On December 24, 1960, the Court of First Instance of Samar, in Civil Case No. R-25, rendered a decision granting appellee's petition for naturalization. No appeal was taken therefrom. On January 7, 1963, after the lapse of more than two years, appellee, invoking Section 1 of Republic Act No. 530, filed a petition to be allowed to take his oath of allegiance as a Filipino citizen. After due hearing, with the Provincial Fiscal of Samar, in representation of the Solicitor General, present, the court, on March 14, 1963, issued the appealed order allowing appellee to take his oath of allegiance, and he took said oath on the same day, and the corresponding certificate of naturalization was issued to him the following day.chanroblesvirtualawlibrarychanrobles virtual law library

It appears from the record that appellee's name and alias given in his petition for naturalization - which were the ones set forth in the notice of hearing published - in accordance with law - are Chua Tiong Seng, alias Ricardo Simtoco.

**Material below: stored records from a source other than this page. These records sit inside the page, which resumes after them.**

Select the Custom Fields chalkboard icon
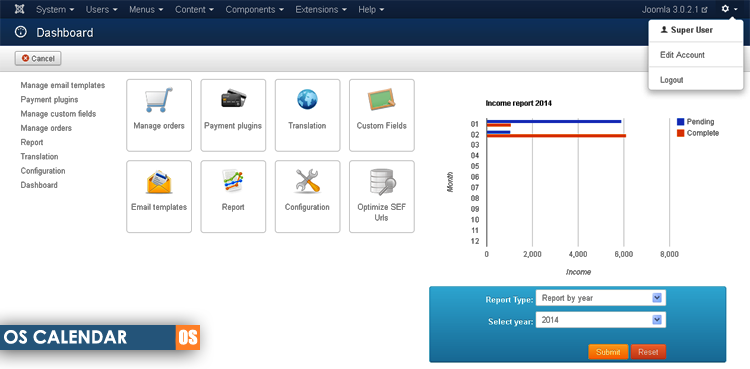pyautogui.click(x=382, y=100)
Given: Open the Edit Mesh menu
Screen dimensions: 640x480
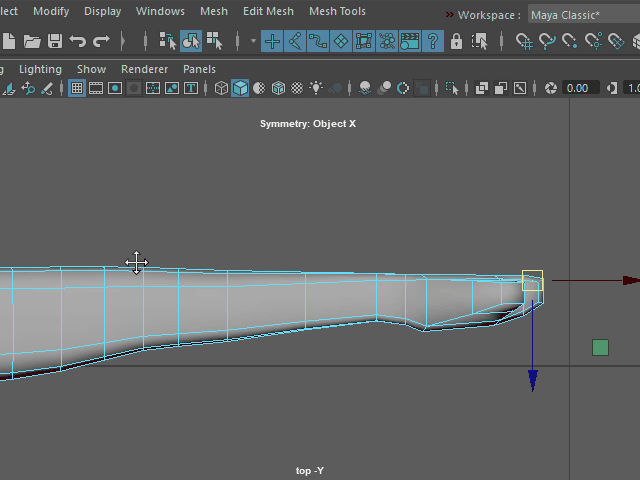Looking at the screenshot, I should pyautogui.click(x=268, y=12).
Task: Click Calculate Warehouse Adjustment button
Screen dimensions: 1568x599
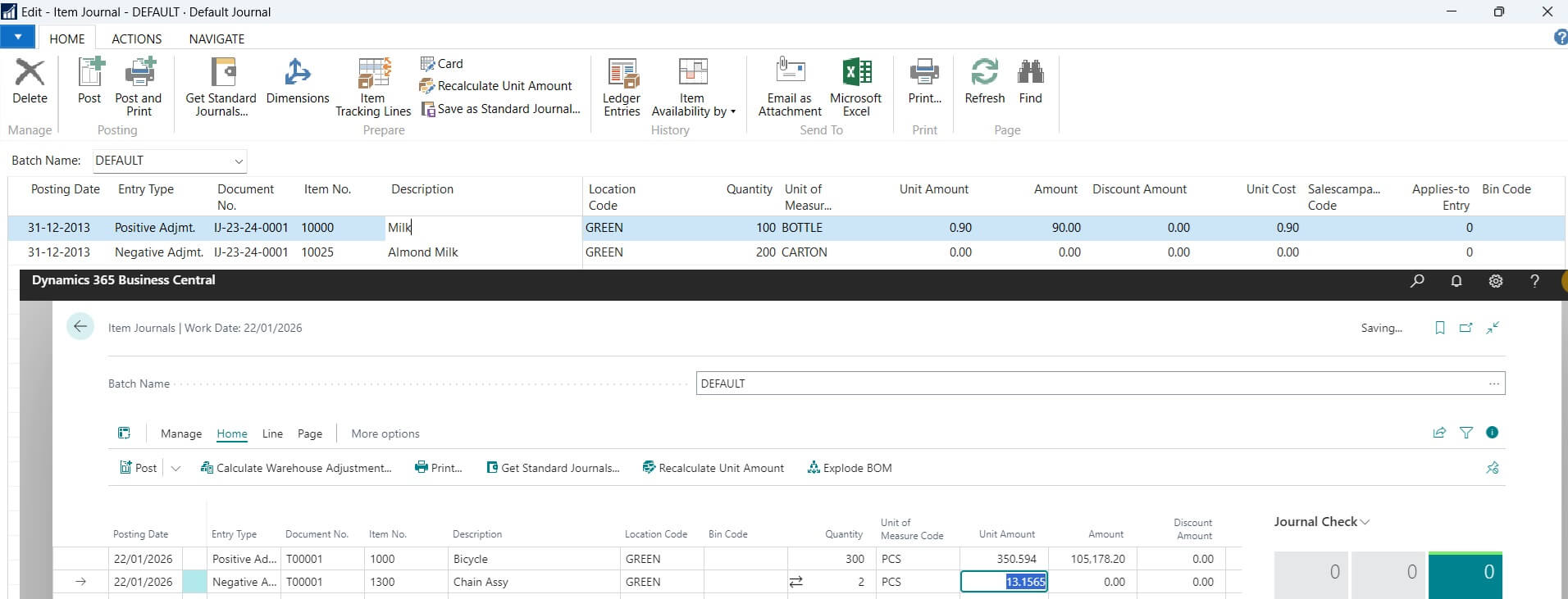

The record also discloses indubitably, that aside from these two names appellee had extensively made use of the following names: Casing Sim (Exhibits L, L-l pp. 21-22, record of Exhibits) and Casing C. Simtoco (Exhibit L-2, p. 23, Idem). This is a fatal defect, because applicants for naturalization are required to give their names and all aliases that they had used prior to the date of filing of the application in order to give the State and other parties ample or reasonable opportunity to make the necessary investigations regarding applicant's qualifications and possible disqualification. Evidently, this purpose of the law is frustrated at least in those places and regions of the country where the applicant was known under a name or alias not disclosed by him in his petition and not set forth in the notice of hearing published.chanroblesvirtualawlibrarychanrobles virtual law library

Moreover, the evidence also shows that at the time of the rendition of the decision appellee was an employee of Lu Tay Company with a yearly salary of P3,000, which constituted his only income. At the time of the final hearing, however appellee testified that he had ceased to be working for Lu Tay Company since August 1961; that since then he had been employed as clerk with the Ramon Lao Hoo Estate at a monthly salary of P200, excluding bonus, and that for the year 1962 he had received the sum of P1,400.00 as bonus.chanroblesvirtualawlibrarychanrobles virtual law library

In previous decisions we have held that a monthly income of P200 is not sufficient to justify the conclusion that an applicant for naturalization has a lucrative occupation, especially in a case like that of appellee who has a wife and several children to support.chanroblesvirtualawlibrarychanrobles virtual law library

The alleged bonus which appellee claims he could earn every year is clearly contingent and speculative in nature, and can not be considered as part of his yearly fixed income.chanroblesvirtualawlibrarychanrobles virtual law library

Having arrived at the foregoing conclusions, We deem it unnecessary to pass upon the other issues raised in appellants brief.chanroblesvirtualawlibrarychanrobles virtual law library

WHEREFORE, the appealed order is reversed and set aside and, as a consequence, the oath of allegiance taken by appellee and the certificate of naturalization issued to him on March 15, 1963 are ordered cancelled. With costs.chanroblesvirtualawlibrarychanrobles virtual law library

Concepcion, C.J., Reyes, J.B.L., Makalintal, Bengzon, J.P., Zaldivar, Sanchez, Castro and Fernando, JJ., concur.